Goal of the exercise: Copy the lines from the one containing "Click the show" through the one containing "pyautogui.click(x=239, y=371)", inclusive, without any changes.
---+---
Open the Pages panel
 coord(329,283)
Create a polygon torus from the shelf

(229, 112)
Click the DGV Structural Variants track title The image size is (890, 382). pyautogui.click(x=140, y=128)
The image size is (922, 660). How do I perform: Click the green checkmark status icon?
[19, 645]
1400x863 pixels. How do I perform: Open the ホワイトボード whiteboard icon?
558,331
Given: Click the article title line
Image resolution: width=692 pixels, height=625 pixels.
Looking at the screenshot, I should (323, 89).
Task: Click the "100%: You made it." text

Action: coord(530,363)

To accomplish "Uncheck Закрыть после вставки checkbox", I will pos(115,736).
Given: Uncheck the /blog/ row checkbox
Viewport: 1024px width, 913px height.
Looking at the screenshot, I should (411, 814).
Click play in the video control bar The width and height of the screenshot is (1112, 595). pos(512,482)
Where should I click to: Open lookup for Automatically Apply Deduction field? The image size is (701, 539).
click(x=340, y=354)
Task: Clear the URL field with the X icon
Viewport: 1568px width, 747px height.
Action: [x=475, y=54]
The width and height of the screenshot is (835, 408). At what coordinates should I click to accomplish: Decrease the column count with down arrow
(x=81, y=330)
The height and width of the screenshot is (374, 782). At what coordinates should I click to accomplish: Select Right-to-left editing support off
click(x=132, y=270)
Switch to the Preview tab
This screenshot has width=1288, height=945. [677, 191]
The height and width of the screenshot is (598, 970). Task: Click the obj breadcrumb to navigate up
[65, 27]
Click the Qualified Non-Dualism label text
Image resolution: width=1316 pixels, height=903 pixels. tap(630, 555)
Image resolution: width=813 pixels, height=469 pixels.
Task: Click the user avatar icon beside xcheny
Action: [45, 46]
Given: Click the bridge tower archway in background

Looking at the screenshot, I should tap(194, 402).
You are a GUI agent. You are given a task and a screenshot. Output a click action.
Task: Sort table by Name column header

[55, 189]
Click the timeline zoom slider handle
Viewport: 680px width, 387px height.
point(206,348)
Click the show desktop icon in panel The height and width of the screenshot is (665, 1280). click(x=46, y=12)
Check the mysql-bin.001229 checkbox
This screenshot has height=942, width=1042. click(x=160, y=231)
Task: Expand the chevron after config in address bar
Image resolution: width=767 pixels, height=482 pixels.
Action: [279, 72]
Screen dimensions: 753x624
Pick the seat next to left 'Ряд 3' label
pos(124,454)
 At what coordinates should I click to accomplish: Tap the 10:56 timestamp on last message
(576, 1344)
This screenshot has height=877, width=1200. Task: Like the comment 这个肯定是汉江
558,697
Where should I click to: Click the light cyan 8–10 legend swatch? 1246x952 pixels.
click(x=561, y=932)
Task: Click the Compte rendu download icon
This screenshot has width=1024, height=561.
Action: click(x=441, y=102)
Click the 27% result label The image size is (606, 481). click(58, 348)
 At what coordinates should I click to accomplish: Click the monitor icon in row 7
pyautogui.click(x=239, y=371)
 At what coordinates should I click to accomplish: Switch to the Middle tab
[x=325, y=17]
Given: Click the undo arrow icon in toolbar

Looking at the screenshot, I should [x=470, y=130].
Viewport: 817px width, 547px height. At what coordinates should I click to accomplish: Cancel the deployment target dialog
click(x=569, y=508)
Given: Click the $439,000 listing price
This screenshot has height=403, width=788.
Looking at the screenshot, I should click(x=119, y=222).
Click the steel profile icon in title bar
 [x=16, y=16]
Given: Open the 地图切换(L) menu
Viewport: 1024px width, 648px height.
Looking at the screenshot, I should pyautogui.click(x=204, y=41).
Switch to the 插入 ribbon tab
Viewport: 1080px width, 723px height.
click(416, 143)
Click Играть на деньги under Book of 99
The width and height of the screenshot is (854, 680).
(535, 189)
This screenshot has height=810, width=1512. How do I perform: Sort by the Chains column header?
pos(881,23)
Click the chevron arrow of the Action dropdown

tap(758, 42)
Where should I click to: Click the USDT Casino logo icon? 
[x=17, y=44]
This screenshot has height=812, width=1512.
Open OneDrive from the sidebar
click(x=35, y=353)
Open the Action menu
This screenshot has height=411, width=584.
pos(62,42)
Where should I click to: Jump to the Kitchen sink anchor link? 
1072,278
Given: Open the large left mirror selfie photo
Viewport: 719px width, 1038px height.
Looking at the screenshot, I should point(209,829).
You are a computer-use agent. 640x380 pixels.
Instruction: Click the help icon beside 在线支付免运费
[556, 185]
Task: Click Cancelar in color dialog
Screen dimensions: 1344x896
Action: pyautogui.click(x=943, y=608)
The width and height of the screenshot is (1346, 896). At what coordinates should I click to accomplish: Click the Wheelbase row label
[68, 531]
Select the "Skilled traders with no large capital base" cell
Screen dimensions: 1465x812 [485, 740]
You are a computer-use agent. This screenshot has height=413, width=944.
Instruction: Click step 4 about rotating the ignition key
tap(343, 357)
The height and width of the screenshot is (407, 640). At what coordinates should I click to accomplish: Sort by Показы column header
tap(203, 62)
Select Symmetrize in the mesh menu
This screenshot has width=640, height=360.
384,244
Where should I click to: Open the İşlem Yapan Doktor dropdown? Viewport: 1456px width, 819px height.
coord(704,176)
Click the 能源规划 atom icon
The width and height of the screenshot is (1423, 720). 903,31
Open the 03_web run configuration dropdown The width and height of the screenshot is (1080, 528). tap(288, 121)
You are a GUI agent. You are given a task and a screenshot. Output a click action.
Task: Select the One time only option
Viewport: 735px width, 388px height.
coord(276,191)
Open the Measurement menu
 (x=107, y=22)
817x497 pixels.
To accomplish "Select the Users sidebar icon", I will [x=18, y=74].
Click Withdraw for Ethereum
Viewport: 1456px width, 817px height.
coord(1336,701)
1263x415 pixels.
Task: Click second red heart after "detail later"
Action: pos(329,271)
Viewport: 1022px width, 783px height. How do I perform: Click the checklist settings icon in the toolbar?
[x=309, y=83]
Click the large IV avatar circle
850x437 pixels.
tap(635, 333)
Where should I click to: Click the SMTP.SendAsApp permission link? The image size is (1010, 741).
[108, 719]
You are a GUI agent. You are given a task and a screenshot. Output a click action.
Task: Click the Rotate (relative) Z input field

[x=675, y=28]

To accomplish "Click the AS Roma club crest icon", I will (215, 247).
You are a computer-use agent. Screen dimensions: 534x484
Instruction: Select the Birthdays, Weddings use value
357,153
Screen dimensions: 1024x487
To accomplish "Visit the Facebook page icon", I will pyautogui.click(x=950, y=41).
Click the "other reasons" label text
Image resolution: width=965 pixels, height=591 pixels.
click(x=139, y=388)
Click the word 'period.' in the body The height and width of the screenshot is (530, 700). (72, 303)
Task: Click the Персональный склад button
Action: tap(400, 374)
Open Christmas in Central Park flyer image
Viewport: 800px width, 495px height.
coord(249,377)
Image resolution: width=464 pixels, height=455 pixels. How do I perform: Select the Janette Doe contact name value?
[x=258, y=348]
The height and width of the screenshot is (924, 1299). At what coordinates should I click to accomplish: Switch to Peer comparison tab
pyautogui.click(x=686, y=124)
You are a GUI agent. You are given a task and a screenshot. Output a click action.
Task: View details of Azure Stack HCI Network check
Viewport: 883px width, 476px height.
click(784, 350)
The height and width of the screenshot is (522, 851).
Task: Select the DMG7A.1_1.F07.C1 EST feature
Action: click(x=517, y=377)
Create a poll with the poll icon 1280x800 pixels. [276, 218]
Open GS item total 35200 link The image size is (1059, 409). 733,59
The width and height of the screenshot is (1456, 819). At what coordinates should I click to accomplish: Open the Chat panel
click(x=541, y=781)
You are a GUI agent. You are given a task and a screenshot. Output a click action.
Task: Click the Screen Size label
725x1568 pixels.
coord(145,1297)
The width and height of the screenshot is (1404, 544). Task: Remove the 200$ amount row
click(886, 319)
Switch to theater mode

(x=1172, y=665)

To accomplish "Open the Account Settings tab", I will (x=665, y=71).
---+---
Final result:
Click the show desktop icon in panel The height and width of the screenshot is (665, 1280). click(x=46, y=12)
Check the mysql-bin.001229 checkbox
This screenshot has height=942, width=1042. click(x=160, y=231)
Task: Expand the chevron after config in address bar
Image resolution: width=767 pixels, height=482 pixels.
Action: [279, 72]
Screen dimensions: 753x624
Pick the seat next to left 'Ряд 3' label
pos(124,454)
 At what coordinates should I click to accomplish: Tap the 10:56 timestamp on last message
(576, 1344)
This screenshot has height=877, width=1200. Task: Like the comment 这个肯定是汉江
558,697
Where should I click to: Click the light cyan 8–10 legend swatch? 1246x952 pixels.
click(x=561, y=932)
Task: Click the Compte rendu download icon
This screenshot has width=1024, height=561.
Action: click(x=441, y=102)
Click the 27% result label The image size is (606, 481). click(58, 348)
 At what coordinates should I click to accomplish: Click the monitor icon in row 7
pyautogui.click(x=239, y=371)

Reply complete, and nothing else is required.